Relief unabated after transatlantic terror convictions

By Alex Stevenson

The conviction of three terrorists for a plot to destroy transatlantic airliners has prompted a wave of relief from government ministers, past and present.

This morning ex-security minister Tony McNulty told the BBC the convictions were a “vindication” for the crown prosecution service, the police and the security services.

They had faced difficulties with the case after the jury in the first trial failed to reach unity on their guilt.

Abdulla Ahmed Ali, 28, Tanvir Hussain, 28, and Assad Sarwar, 29, were found guilty of conspiracy to activate bombs disguised as soft drinks at Woolwich crown court yesterday.
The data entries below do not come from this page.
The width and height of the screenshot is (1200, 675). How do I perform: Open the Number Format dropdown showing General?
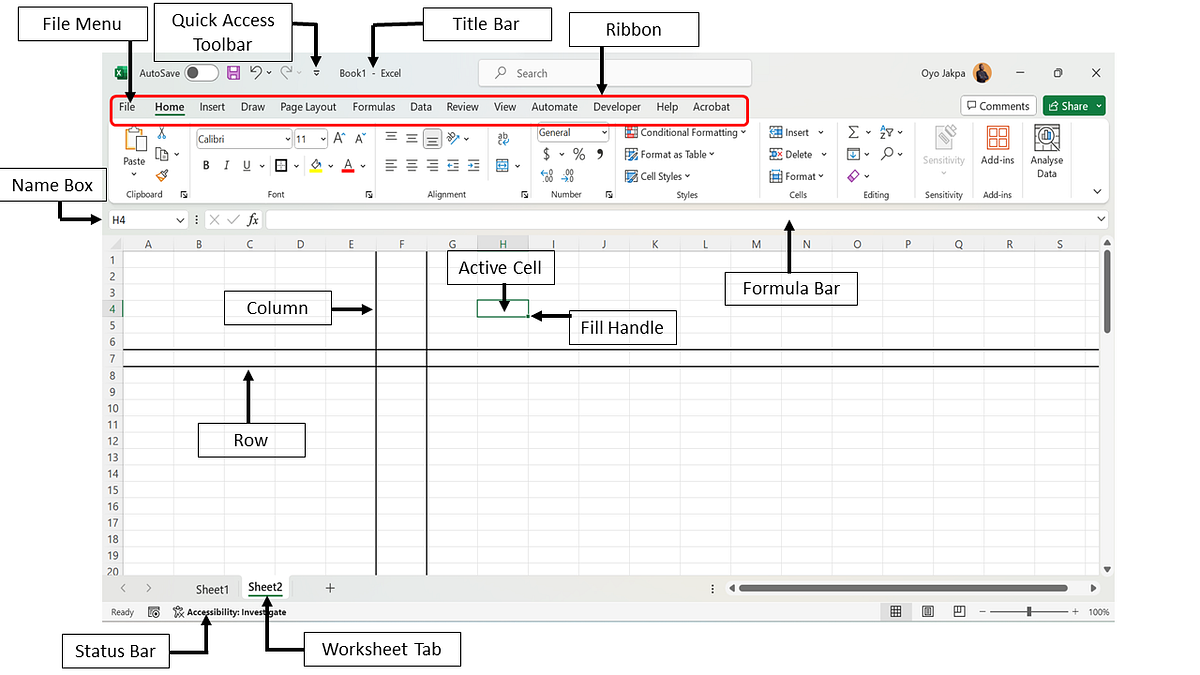pyautogui.click(x=572, y=132)
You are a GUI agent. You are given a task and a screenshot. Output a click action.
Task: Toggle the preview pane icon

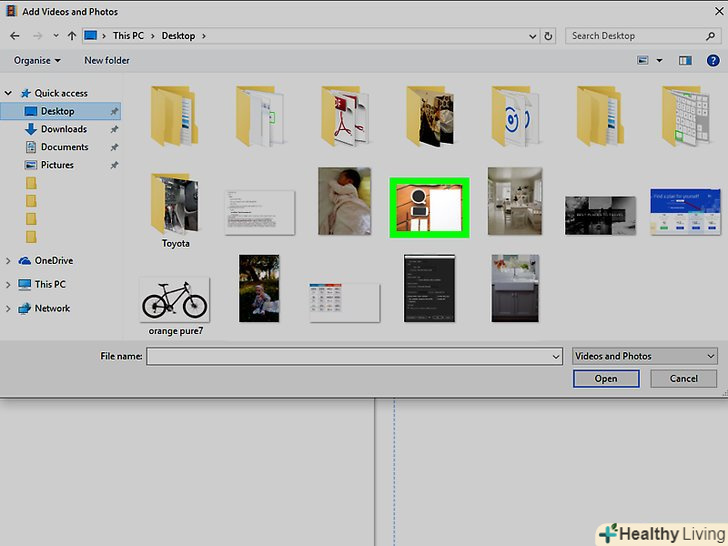pos(685,60)
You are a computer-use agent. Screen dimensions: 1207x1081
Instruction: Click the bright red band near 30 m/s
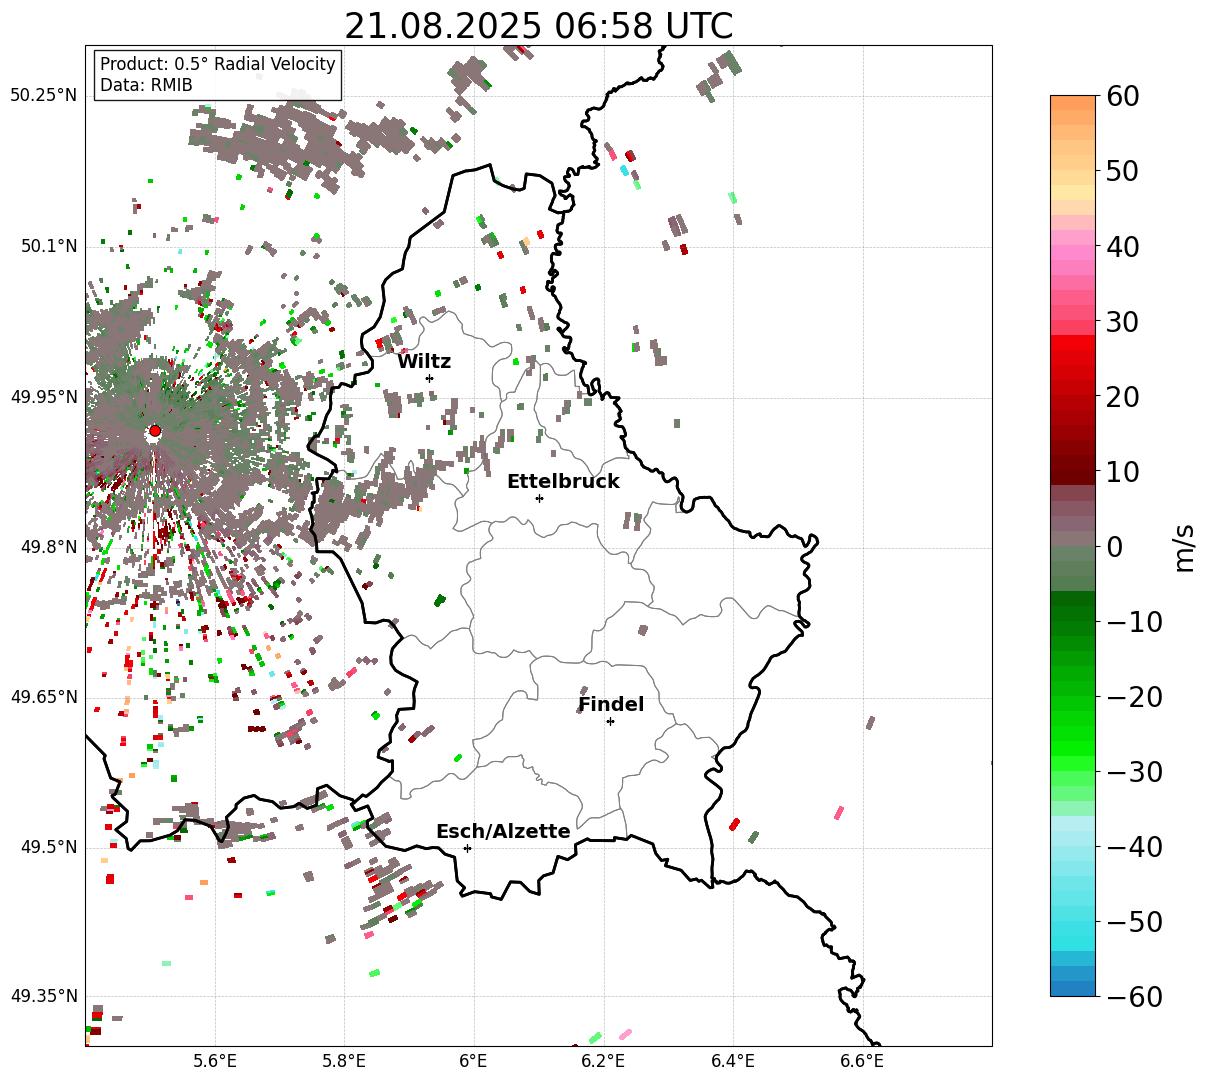(x=1073, y=342)
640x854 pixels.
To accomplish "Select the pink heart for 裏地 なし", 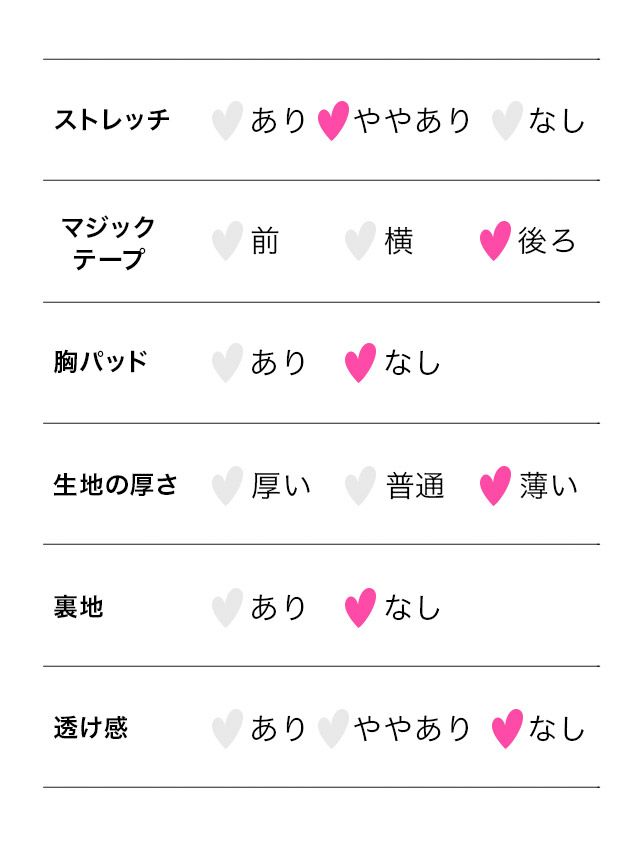I will click(x=360, y=607).
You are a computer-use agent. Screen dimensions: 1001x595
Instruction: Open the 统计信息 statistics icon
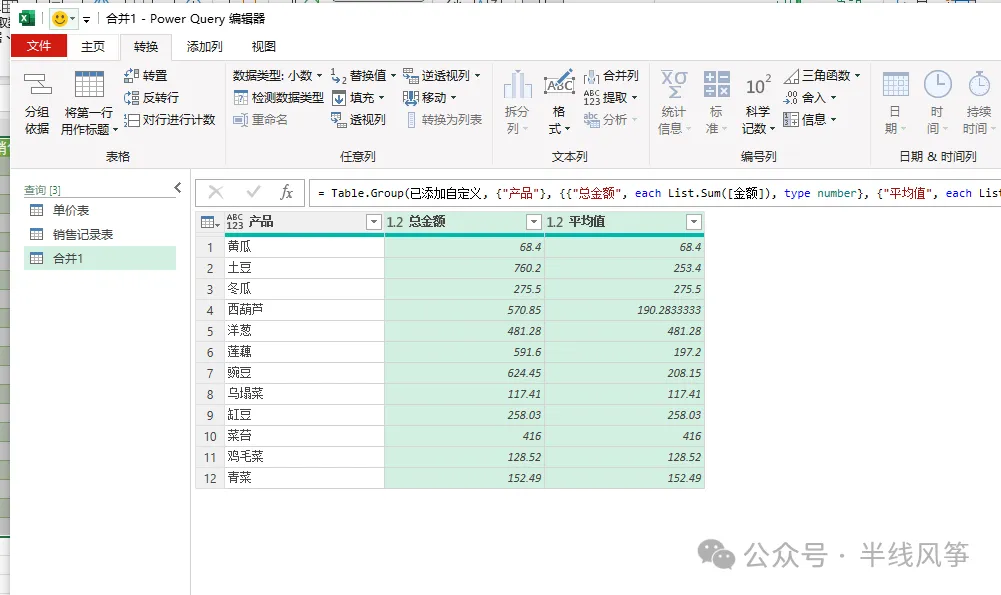tap(674, 84)
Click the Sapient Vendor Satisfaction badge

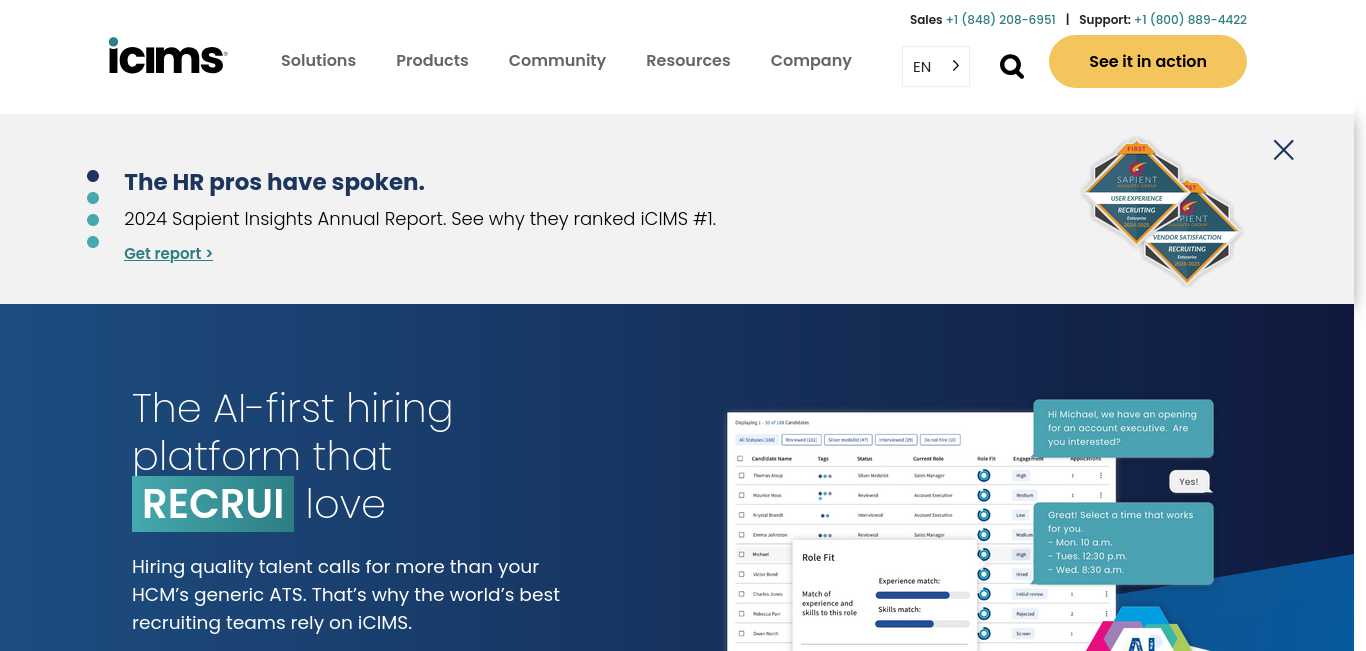1188,232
Mr McNulty praised those responsible for “sticking with it” after they had been convicted on a lesser charge of conspiracy to cause explosions last September.

Following the uncovering of the plot in 2006 security at airports was ramped up, with passengers banned from taking liquids on board.

“I’m certainly gratified the jury has confirmed there was indeed a plot to bring down an aircraft as a means of mass murder,” Tony Blair’s last home secretary John Reid told the BBC.

The current man in the Home Office, Alan Johnson, yesterday made clear his relief, saying he was “pleased” by the verdict.

“This was the largest ever counterterrorism operation in the UK and I cannot thank enough those involved for their professionalism and dedication in thwarting this attack and saving thousands of lives,” he said.

Writing in today’s Sun, Mr Blair expressed his own gratitude to the security services.

“These dedicated men and women work tirelessly behind the scenes, whose names we will often never know, unable to get the full, public credit they deserve,” he wrote.

“I know we are all safer because of their work.”

It emerged this morning the main link between the plotters and al-Qaida was a British man, Rashid Rauf, who is now believed to be dead.